EXERCISE PROMPT = Lay out as a numbered list the lines below, starting with the line that contains "Image resolution: width=1080" and running through the final line, with both of those lines included. Leave out any blank lines.

INPUT DATA =
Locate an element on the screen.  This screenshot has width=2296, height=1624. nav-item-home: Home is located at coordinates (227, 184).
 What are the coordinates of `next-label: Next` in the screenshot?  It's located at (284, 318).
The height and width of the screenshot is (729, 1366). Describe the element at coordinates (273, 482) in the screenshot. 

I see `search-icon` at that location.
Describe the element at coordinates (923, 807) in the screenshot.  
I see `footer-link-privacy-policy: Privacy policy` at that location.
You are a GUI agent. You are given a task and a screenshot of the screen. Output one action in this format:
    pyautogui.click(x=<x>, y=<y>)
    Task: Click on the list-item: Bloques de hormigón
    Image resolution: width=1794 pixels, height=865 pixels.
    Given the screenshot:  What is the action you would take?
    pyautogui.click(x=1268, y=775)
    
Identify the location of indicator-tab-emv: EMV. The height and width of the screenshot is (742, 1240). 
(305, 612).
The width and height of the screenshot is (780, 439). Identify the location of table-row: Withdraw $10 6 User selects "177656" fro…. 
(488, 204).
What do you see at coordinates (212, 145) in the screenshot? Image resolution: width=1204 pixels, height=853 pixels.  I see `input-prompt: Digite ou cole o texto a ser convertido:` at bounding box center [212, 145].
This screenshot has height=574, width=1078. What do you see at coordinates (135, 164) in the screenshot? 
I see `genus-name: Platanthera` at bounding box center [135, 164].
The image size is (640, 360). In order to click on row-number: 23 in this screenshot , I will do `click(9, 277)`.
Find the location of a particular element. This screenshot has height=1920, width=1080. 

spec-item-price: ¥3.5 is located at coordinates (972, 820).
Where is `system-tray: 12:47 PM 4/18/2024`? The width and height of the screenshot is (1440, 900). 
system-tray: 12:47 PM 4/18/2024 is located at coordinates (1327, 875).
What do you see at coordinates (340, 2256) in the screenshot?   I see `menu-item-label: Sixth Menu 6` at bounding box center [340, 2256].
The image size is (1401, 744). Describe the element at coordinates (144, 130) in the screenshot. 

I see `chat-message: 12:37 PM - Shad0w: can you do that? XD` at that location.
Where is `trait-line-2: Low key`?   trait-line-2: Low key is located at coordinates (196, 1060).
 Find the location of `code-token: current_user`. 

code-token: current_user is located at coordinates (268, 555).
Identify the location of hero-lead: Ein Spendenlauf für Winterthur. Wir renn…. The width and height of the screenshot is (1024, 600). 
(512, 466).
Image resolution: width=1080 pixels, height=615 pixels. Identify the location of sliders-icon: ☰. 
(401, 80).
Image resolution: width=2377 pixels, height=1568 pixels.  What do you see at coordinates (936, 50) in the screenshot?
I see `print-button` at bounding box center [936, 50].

ANSWER BELOW =
1. Image resolution: width=1080 pixels, height=615 pixels. Identify the location of sliders-icon: ☰. 
2. (401, 80).
3. Image resolution: width=2377 pixels, height=1568 pixels.  What do you see at coordinates (936, 50) in the screenshot?
4. I see `print-button` at bounding box center [936, 50].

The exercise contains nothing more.